第104話 料理

「それじゃあ、時間もあることだし、ちょっと手の込んだものでも作ろうかな?」 

「スパーダ、手伝ってくれる?」

「任せてくれよ、兄貴!」

「あっ、それなら私も……」

「お兄ちゃん、アリスもやるよ」

「アタシはパス。つまみ食いでもして待ってるニャン」

「チェシャ姉……」


 狩ってきたばかりのボナコンを解体したアルフォンスは、夕食の準備に取り掛かる。

 グルックが気を遣って早めに野営の準備となったため、久々に手の込んだものでもを作ろうかと、スパーダに手伝いを頼むアルフォンス。

 すると、キャロルとアリスも手伝いをかって出る。

 ……チェシャは、まぁ自由である。


「それで、何を作る予定なんですか?」


 キャロルがそう尋ねると、アルフォンスは楽しそうに答える。


「これだけ肉もあるので、『ステーキ』と『串焼き』、あとは『シチュー』でも作ろうかと」

「おおっ、肉尽くしだな!」

「すご〜い、いっぱいだぁ」


 野営での食事など、大抵は焼いた肉に堅パン、そこに塩味のスープでもあればいい方。

 歴戦の冒険者である【漆黒の奇蹟ミラキュラス ニグリ】ですら、その程度の食事であった。


 元奴隷だった4人などは、奴隷商人から歯が折れそうなほど硬いパンを一日一個与えられるだけの日々。


 それが、この日はたくさんの料理が並ぶと聞いて、スパーダたちのテンションが上がる。

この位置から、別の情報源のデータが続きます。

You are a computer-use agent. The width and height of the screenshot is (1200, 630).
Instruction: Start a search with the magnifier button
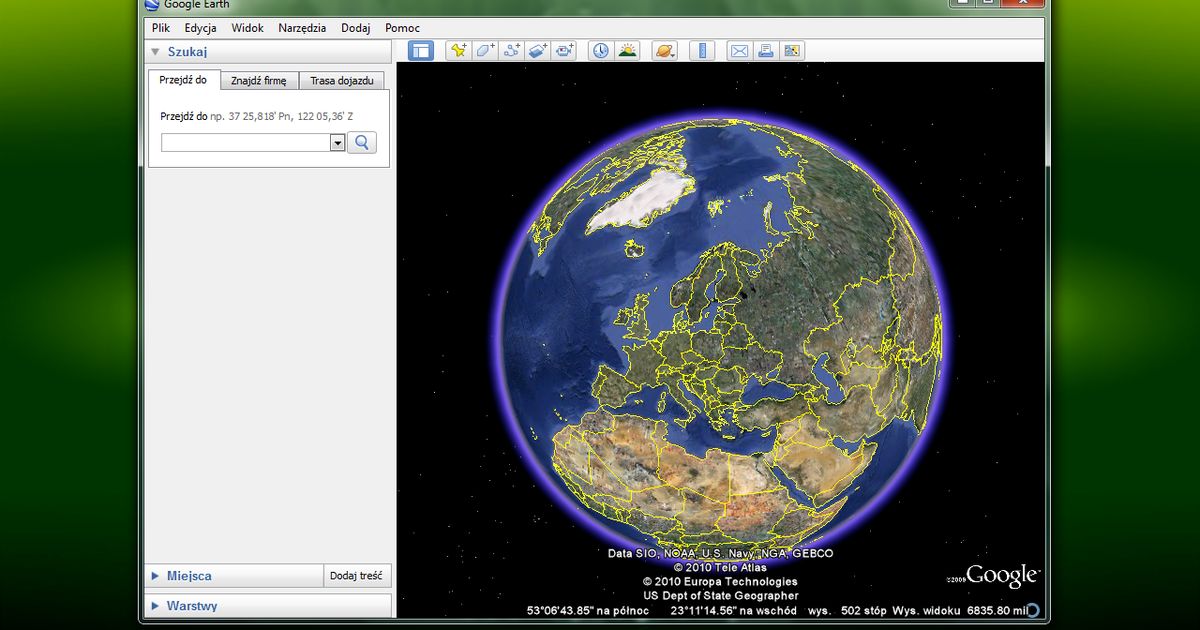[x=361, y=142]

 そしてそれは【漆黒の奇蹟ミラキュラス ニグリ】の面々も同様。

 知らず識らずのうちに、野営を準備する手が早まる。


「さあ、それじゃ、頑張ろうか」

「はい」「おう!」「わかった〜」

 

 アルフォンスの言葉に応じるキャロル、スパーダ、アリスの3人。

 こうしてアルフォンスたちの野外料理が始まるのであった。



 アルフォンスは【聖鍛せいたん】バザルトが鍛えた『シェフナイフ』を取り出すと、手際よく食材を切り分けていく。


 そのうちの一部は、豊富に香辛料を混ぜたタレに漬けて下味をつけることも忘れない。 



「兄貴、こんなに香辛料を使っちまっていいのか?」


 『その重さが同量の金に等しい価値がある』とまで言われた香辛料をふんだんに使うアルフォンスに、スパーダがおそるおそる尋ねる。

 するとアルフォンスは、こともなく答える。


「大丈夫だよ。次元収納に売るほど入っているからさ」

「売るほど?」

「うん。前に会頭から討伐したトカゲの対価として、たくさん貰ったからさ」

「……トカゲ?」

「アルの言ってるトカゲって『ドラゴン』のことらしいよ」

「「「ドラゴン!?」」」


 スパーダが意味がわからずに困っていると、馬を繋ぎ終えたギルがやってきてそう告げる。

 すると、それを聞いたスパーダたちは驚きの声を上げる。


「アル、手伝いに来たよ。こっちのシチューでも見ておくか?」

「ありがとう。じゃあ、煮詰まらないように火を見ててくれる?」

「任せてよ。で、味見は?」

「う〜ん、少しなら?」

「よっしゃああああ」


 さすがに元奴隷の少年少女たちよりかは、幾分付き合いの長いギル。

 手伝いと称して、まんまと美味しいポジションを得ていた。


「ドラゴンまで討伐できるのかよ……」

「アルフォンスさまっていったい何者なの?」 

「つよくてやさしいお兄ちゃん、カッコいい!」

「兄貴って、実はハイエルフで五百歳ぐらいだったりして」

「でも、耳は普通よ」 

「じゃあ、ハーフエルフで百年くらいは生きてると……」

「それくらいじゃないと、ここまでいろんなことを極められないよね」

「お兄ちゃんは、お兄ちゃん。それでいいの」


 ギルに美味しいポジションを取られたことよりも、アルフォンスの規格外さを更に知って、騒然とする3人。


 そして、突然持ち上がる『アルフォンスは長命種族で実はかなり歳をくってる』説。


 そんな会話を耳にしたアルフォンスは、苦笑いを浮かべながら、何と言って否定しようか考える。


「ガウウウウウッ!」

「ニャッ、ニャにをするニャ!」

「グァッ!」

「この犬ころ、止めるニャ!うおっ、うニャァァァァァァァァ!」


 離れた場所で猫獣人の叫び声が聞こえるも、誰も気にしないほど、キャロルたちはアルフォンスの正体について盛り上がるのであった。